::: Text under study
As we get closer to the end of the year, I’m still searching for a reason for why it all happened. I want so much to find even the slightest reason for it all… to tie it all together with a bow. I think it’s why I ended up where I am today. The more I fought, the more broken I ended up. But I just couldn’t lose so much and feel like I was coming up empty handed. Life just couldn’t end up this way with no consolation prize. So I fought. I fought for the story. I fought for the meaning. I fought and I think I should’ve gave up when I had the chance. Maybe I wouldn’t be this way… I don’t want to be this version of myself.

We’re days away from the end of 2015 and I’ve got nothing. It settles in more and more every day: Everything doesn’t happen for a reason. “Some things in life cannot be fixed. They can only be carried.”

For all my love for this holiday, I have to say that 90% of the time, Christmas day is actually sort of a let down. It’s a whole lot of build up for what ends up being just kind of a mediocre day with too many calories.

But I love the anticipation of it. The waiting for a magical, wonderful day. The hope of a white Christmas. It’s a sort of giddiness that hasn’t changed since I was a kid.

But Christmas hurts this year. It’s the Advent season, the season of expectancy and hope. It’s the very thing I love about this season. But the thought of having hope and expectancy… How do I do that? When I’m still stuck wishing things just went a different way but knowing that it’ll never be? I’m not ready to hope for something else. I’m not ready to leave the idea of what could’ve been.

Here’s the thing though. The story of the season is that this God… all Holy, Majestic, Unblemished, and Mighty… He makes himself this feeble, mortal, infant baby, born into this shit-filled manger. Smack-dab in the middle of all our human mess. He’s this holy interruption to a world filled with all kinds of terrible things. Then he goes about healing people. Bringing hope and restoration to a broken world and rallying people to join in this work of restoring what has gone broke.

That’s what I want to believe: that there’s something real we can do to combat all the sadness, death, suffering, and decay of our world. That you very well can live with not just hope… but expectancy, 365 days out of the year, that something better is on the way. That we play an active part in it.

I used to be the kind of person who believed in that sort of thing. Instead, I’m just scrambling to figure out how to make it from sun up to sun down. Survival mode.
::::::
#### [Exercises]
A: Reproduce everything in the post about a hard Christmas from "That’s what I" down to "down. Survival mode.", word for word.
B: Continue the post about a hard Christmas from the point where it stops.
::: Recorded data
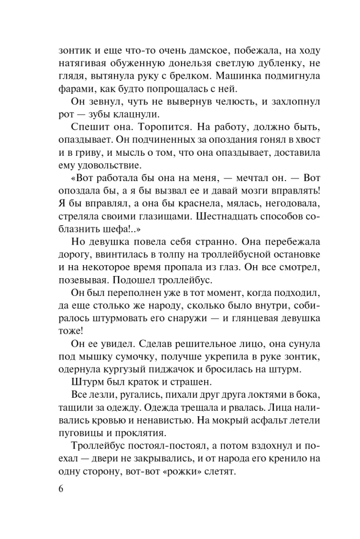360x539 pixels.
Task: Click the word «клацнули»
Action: (x=149, y=115)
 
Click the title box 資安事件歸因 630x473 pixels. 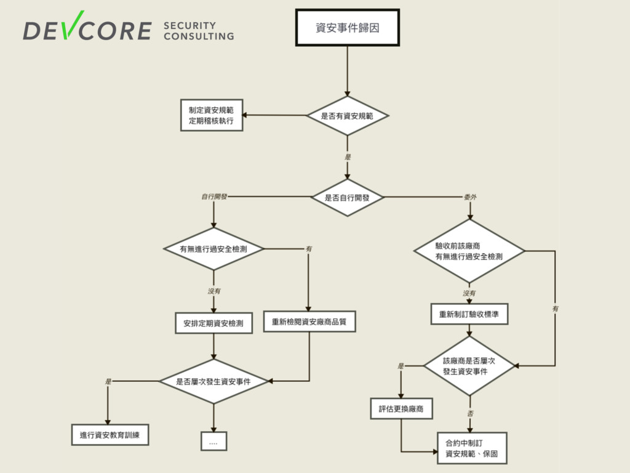[x=348, y=28]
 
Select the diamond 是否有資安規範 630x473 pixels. [x=348, y=115]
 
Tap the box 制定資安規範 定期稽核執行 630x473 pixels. [x=212, y=115]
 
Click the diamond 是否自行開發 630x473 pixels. [x=348, y=198]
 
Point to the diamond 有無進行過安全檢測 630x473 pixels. [x=213, y=249]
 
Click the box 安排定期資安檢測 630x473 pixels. [x=213, y=323]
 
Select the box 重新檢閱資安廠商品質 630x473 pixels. [x=309, y=321]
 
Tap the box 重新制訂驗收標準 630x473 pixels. [x=469, y=314]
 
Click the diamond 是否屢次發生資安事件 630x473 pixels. [x=213, y=381]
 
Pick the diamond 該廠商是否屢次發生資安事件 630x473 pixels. [x=469, y=366]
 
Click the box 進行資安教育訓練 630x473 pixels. [x=110, y=435]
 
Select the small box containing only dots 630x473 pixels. [x=213, y=442]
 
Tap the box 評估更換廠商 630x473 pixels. [x=401, y=408]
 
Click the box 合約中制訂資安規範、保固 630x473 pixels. [x=472, y=448]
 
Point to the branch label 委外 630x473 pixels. [x=470, y=197]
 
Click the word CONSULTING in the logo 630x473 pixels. [x=199, y=36]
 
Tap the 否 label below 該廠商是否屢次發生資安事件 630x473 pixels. [x=470, y=413]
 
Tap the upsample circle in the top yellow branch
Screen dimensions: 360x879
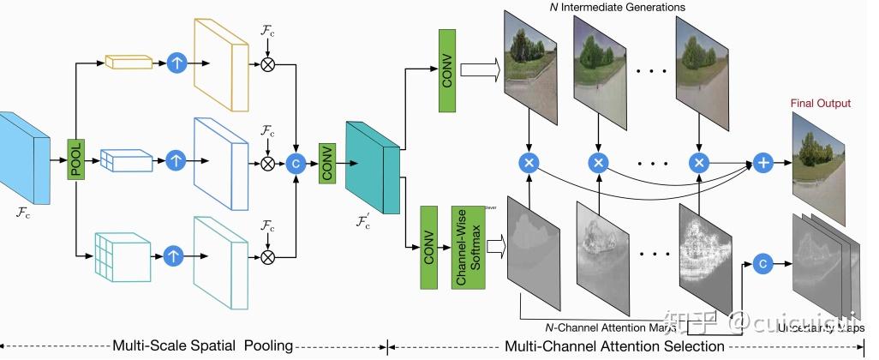[176, 63]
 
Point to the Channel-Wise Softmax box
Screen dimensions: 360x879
[469, 247]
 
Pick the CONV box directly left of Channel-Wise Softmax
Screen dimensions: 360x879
[431, 247]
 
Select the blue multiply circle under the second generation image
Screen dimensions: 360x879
[600, 160]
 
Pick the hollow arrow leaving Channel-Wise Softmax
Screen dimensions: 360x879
[497, 247]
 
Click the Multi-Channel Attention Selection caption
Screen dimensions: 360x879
[614, 346]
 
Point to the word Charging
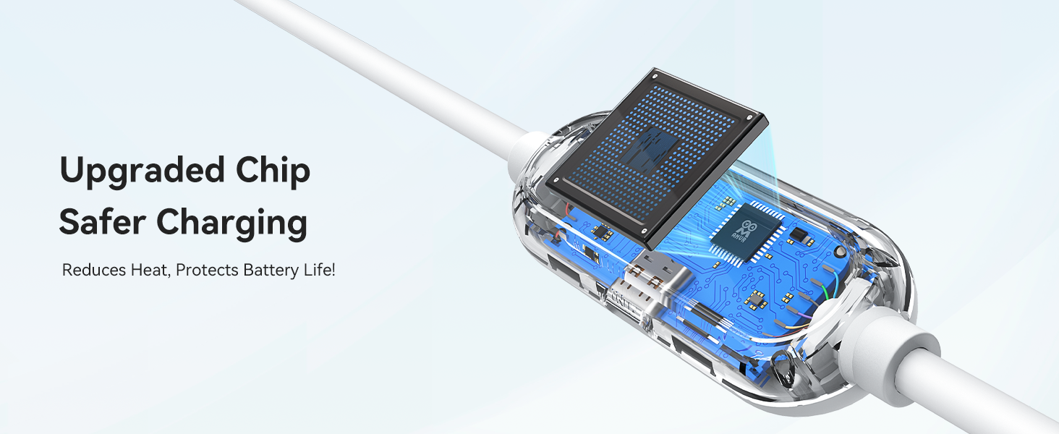click(232, 224)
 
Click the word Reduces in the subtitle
click(94, 270)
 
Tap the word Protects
click(207, 271)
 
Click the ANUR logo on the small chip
click(749, 231)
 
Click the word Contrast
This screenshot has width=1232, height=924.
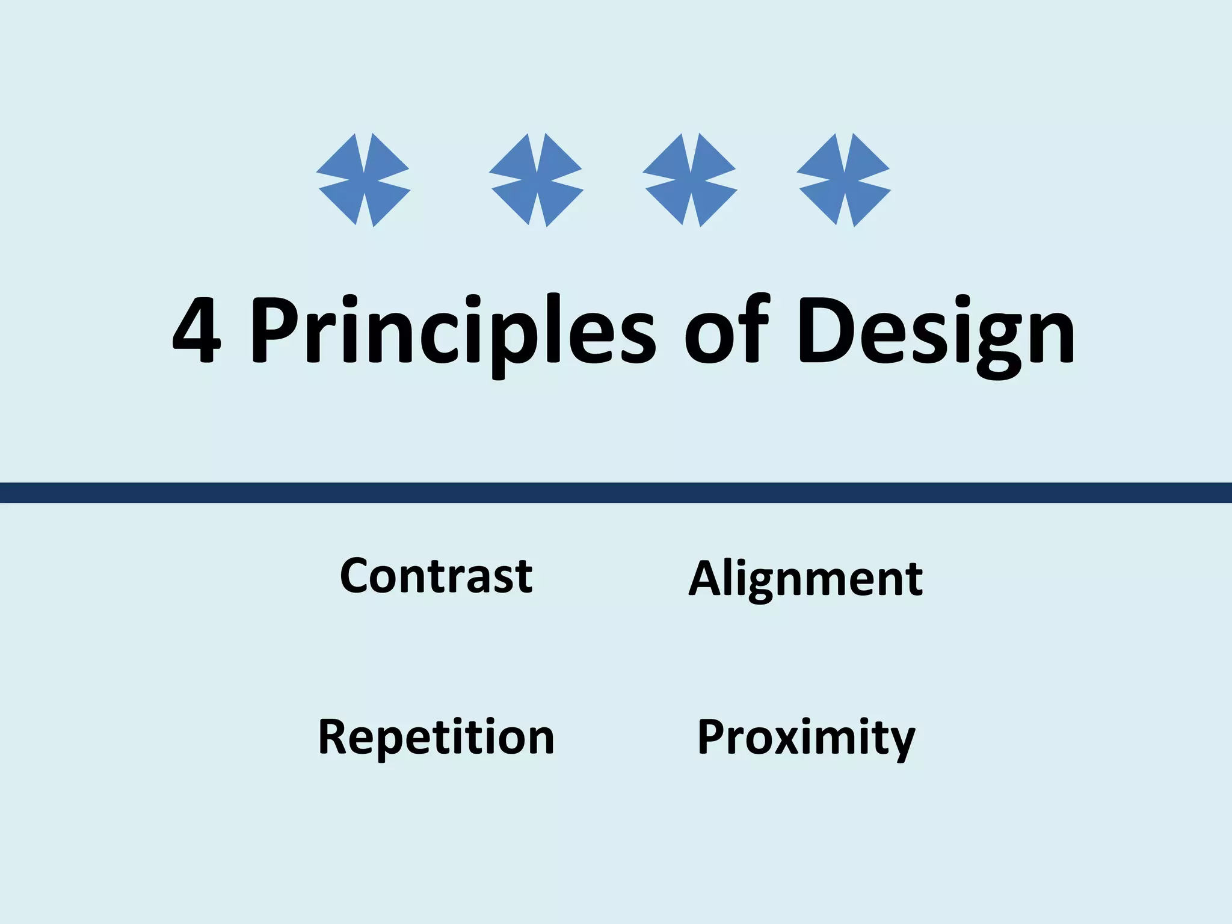pos(436,576)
::::::
#### [Task answers]
A:
That’s what I want to believe: that there’s something real we can do to combat all the sadness, death, suffering, and decay of our world. That you very well can live with not just hope… but expectancy, 365 days out of the year, that something better is on the way. That we play an active part in it.

I used to be the kind of person who believed in that sort of thing. Instead, I’m just scrambling to figure out how to make it from sun up to sun down. Survival mode.

B:
I don’t think I love Christmas just because I like all the Christmas things. I think I need it. Especially after a year like this. And it’s not just the carols and the pretty lights… it’s not the kitschy holiday things… It’s not Santa… It’s not the obscure concept of the “magic of the season” that coaxes us to blow money on unnecessary holiday themed things… even if I do buy into it.

But actually, I think there’s something distinctively magical about the season. And I do think it has to do with the songs, the decorations, and the candles. It has to do with the snow and the lights. It has something to do with the colors and the tree. It has something to do with the chance to really live it all up: that things won’t always be this way. It’s more than just warm and fuzzy feelings. It’s a promise. It’s a call to action.

What makes Christmas so special even if year after year, Christmas day isn’t all that its hyped up to be, is that it gives me space to remember that maybe not now, but some day, things are going to be different. That’s the magic right there. And it’s in the waiting. Waiting expectantly.

The Christmas tree in my living room is beautiful. Being able to sit in front of it in the dark makes me feel that childhood giddiness again. I want to be the sort of person who hopes again. The sort of person who lives expectantly and works actively for better days not just for myself, but for my neighbor as well. For that, I need Christmas. I need to believe again that God can find me in my shit-filled 2015. That He can meet me way down here. I need it for my friends who also find themselves feeling like life was a complete let down at the end of 2015.

So there’s my confession to you who don’t understand my love for this season. Is it really the most wonderful time of the year? Probably not. I don’t think it has to be. But I do need it.